» Directions for this task: Line filter on the word "will": copy each matching line from the entries.

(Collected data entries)
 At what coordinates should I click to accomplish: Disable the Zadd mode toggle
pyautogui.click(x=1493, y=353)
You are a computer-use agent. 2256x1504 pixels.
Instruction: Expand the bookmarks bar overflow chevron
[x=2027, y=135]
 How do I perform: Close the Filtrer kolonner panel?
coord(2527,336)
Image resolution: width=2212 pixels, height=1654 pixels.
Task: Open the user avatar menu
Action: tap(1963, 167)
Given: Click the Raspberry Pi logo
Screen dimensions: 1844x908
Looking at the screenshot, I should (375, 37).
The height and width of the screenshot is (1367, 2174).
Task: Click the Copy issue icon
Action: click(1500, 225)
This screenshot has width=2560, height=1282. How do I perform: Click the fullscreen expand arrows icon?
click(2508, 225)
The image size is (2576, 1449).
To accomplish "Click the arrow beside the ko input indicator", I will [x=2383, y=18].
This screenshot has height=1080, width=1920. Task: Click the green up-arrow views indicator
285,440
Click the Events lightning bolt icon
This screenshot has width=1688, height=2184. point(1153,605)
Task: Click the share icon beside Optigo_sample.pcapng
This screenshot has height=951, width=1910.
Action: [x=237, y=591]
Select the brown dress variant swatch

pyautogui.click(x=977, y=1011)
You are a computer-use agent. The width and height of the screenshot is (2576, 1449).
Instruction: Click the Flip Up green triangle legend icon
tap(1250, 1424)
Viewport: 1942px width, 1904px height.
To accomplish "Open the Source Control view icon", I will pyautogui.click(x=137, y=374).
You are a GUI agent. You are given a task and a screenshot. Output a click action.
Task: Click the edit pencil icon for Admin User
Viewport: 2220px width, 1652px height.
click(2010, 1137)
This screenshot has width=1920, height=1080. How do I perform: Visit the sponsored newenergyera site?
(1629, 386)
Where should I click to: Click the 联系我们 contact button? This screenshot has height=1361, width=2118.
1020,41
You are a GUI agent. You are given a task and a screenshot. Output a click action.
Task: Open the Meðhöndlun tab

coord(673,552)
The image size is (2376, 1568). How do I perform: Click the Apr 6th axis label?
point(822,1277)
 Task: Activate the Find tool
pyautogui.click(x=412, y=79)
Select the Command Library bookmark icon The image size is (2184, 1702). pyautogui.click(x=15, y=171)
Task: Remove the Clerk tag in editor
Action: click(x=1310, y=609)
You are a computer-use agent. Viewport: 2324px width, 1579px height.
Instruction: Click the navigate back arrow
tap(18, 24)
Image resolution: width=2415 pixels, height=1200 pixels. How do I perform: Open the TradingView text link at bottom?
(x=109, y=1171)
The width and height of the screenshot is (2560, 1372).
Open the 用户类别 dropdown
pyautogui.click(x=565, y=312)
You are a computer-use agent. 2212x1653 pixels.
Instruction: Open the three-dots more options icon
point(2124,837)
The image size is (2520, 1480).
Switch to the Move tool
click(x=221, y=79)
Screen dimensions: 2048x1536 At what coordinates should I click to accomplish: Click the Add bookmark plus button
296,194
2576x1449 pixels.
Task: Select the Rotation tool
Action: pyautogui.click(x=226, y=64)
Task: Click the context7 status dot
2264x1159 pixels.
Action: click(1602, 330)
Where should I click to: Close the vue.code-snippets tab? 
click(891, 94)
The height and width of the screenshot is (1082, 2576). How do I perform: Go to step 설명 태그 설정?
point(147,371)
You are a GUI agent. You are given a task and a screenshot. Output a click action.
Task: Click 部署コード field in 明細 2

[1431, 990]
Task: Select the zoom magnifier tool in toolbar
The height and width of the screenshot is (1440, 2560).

» Output for this task:
To accomplish "Click the arrow beside the ko input indicator", I will [x=2383, y=18].
To accomplish "Open the Source Control view icon", I will pyautogui.click(x=137, y=374).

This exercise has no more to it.